Contraceptive use is a common issue for teens in Nigeria and there are no services to support this. Contraceptives are an important resource in a community where abortion and high fertility is an issue.

The need for increased access to safe abortion practices in Nigeria is very apparent. There are several different methods used to try to ensure a healthy and safe approach to abortions, but Nigeria has not always been able to keep up with the costs of these medical advances. In Nigeria, there are three first-trimester safe practices that are utilized to compare costs and effectiveness. Hospital-based dilatation and curettage, hospital-and clinic-based manual vacuum aspiration, and medical abortion using misoprostol are all considered to be huge cost savings and ultimately in the mother's best interest.

Prior to women practicing these medically safer and more cost-effective methods, the rate of self-induced abortions was extremely high relative to other countries and regions. The side effects of using other methods have proved to be damaging to the mothers, resulting in high fevers, urinary tract infections, and genital trauma.

There are also issues where the women who did induce their own abortions did so incorrectly and could have caused other complications by overdosing on misoprostol – a method that is most commonly used safely and cost effectively. An important aspect to take into consideration is that Nigeria is a region where there are low health system requirements and where they strive to use non-surgical options.

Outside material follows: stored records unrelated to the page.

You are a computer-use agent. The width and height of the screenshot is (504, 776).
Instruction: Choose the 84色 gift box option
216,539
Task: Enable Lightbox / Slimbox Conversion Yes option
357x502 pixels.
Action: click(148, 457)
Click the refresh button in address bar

===Forced abortions by the Nigerian Army===
In 2022, Reuters reported that the Nigerian military conducted a mass-abortion program at least since 2013 in Northeastern Nigeria, where women separated from Islamic insurgents who had impregnated them. Over 10,000 pregnancies have been terminated without the mothers' knowledge or consent. The women were forcibly administered abortion-inducing injections and pills without being told what the medications were for, and after the abortion was completed they were told not to tell anyone about it. Some women died in these forced abortions, despite the procedures being carried out by medical professionals. Some of the women stated they would not have chosen to have an abortion if given a choice. Forced abortions were illegal under both civilian and military laws in Nigeria.

==Causes for abortion==
Unwanted pregnancies are the leading causes of abortions in Nigeria. Unwanted pregnancies have many causes. Nigeria's growing economy and increasing urbanization are making the price of living higher. This is making it more necessary for women to be working, as well as men, to help support the family. When there are more children it becomes harder for the women to concentrate on their works because they are expected to take care of the family first, thus women would rather be working than being pregnant or taking care of their children.

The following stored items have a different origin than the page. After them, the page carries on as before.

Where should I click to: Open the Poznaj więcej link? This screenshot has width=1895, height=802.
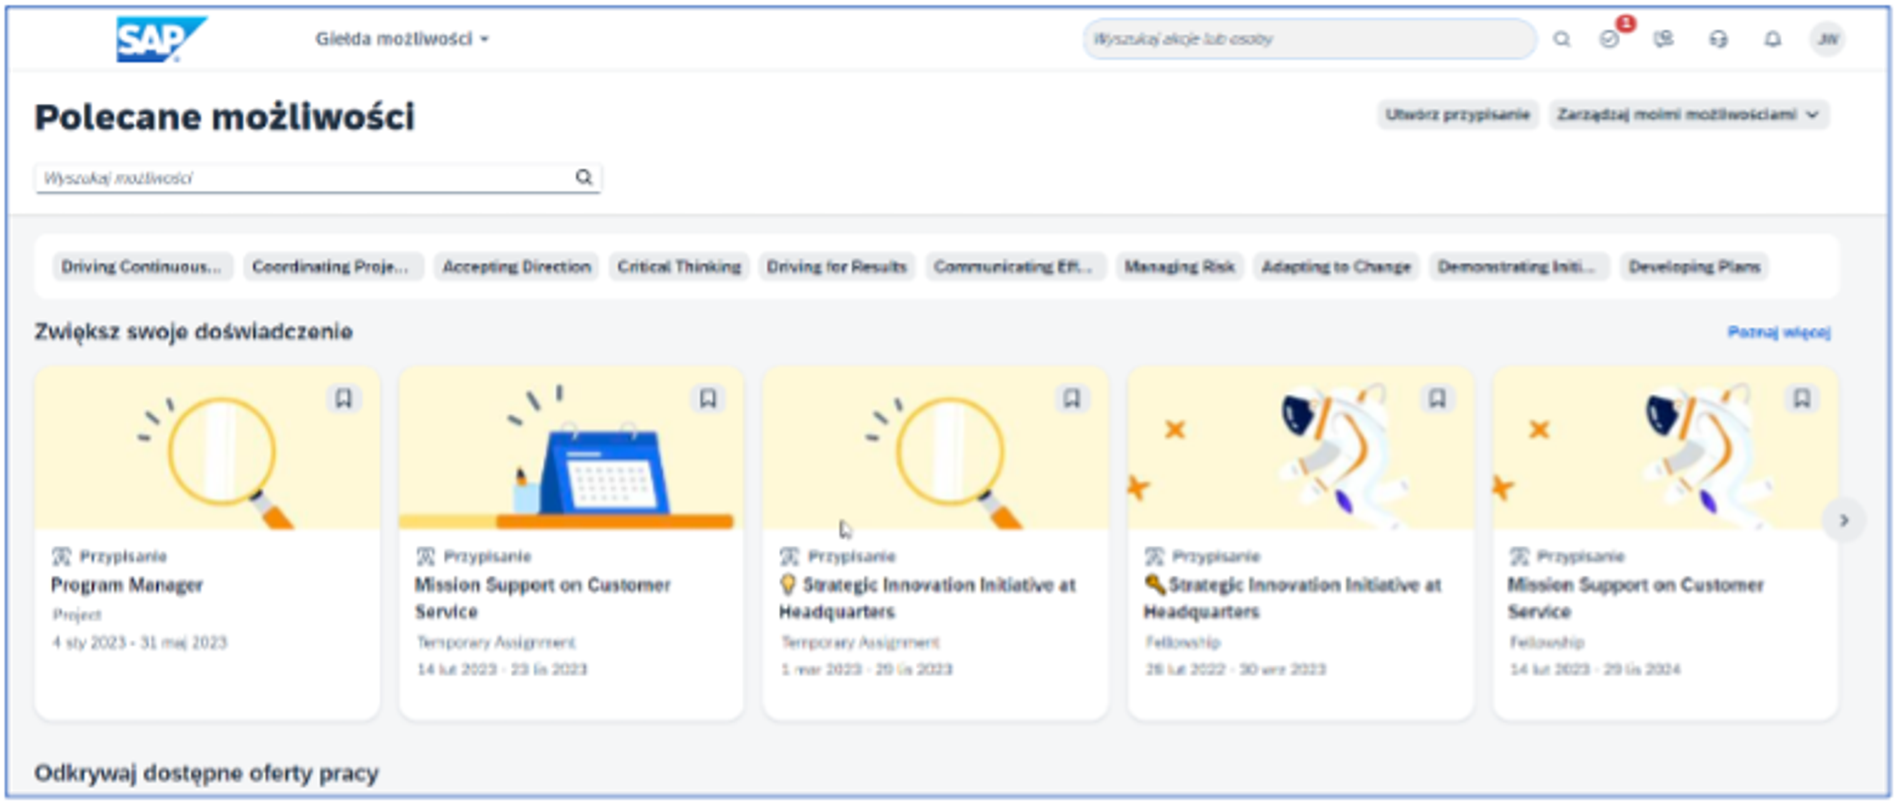(1779, 332)
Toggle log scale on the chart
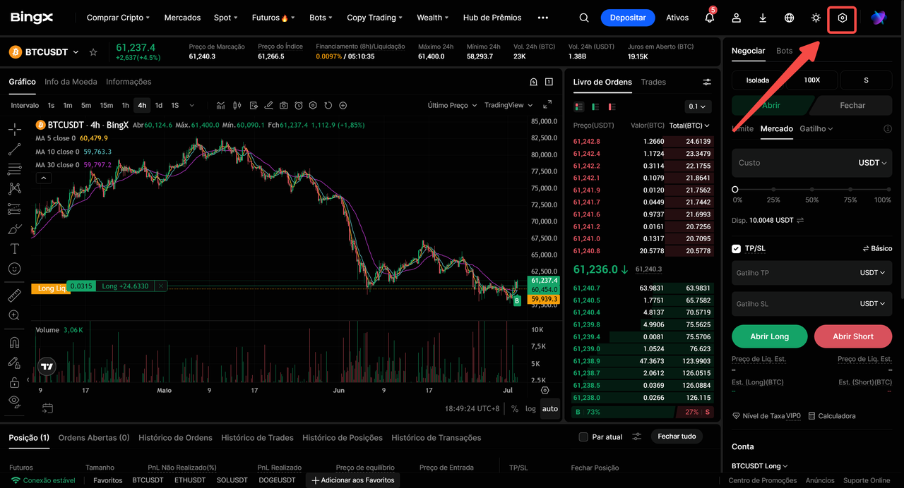 [x=530, y=409]

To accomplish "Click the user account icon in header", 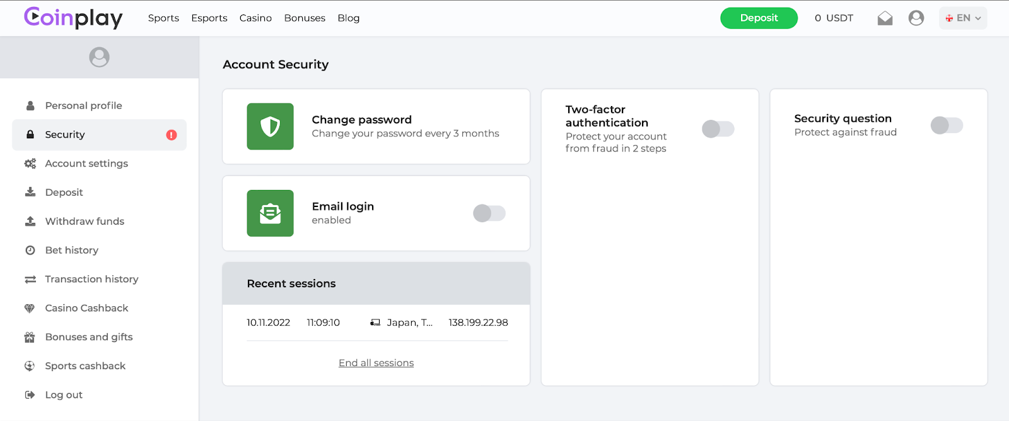I will click(916, 18).
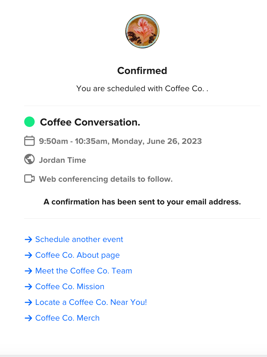Click the calendar icon beside the date

click(29, 141)
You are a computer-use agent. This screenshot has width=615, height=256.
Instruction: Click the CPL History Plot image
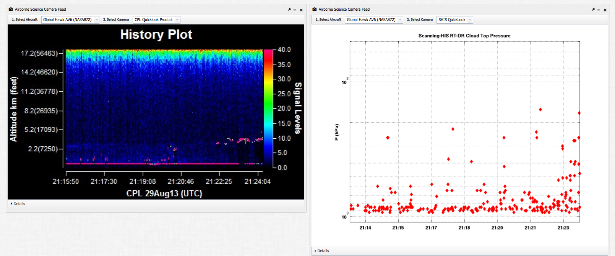pos(156,112)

Another reason for the high rates of unwanted pregnancies in Nigeria is lack of family planning which cause most women not to take their contraceptives. This is as a result that most women lack the education on the use of contraceptives, as well as they lack access to health care units and the use of the contraceptive products in Nigeria.

Both of these groups of women live in rural areas, where healthcare centres are spread out from one another and are hard to find. The government does not care to make campaigns to help educate the public on family planning and contraceptives.

Nigerian women give birth to at least 6.7 children in every family. They have 25 years from the ages of 20-45 where they are most likely to get pregnant. As such, they have a long span of their life where an unwanted pregnancy can take place. Contraceptives will make sure an unwanted pregnancy will not occur.

However, it has also been acknowledged that sex-selective abortion has long been a common practice in Nigeria but this practice of sex-selective abortion is gradually going extinct as education is playing a major role in public enlightenment and awareness.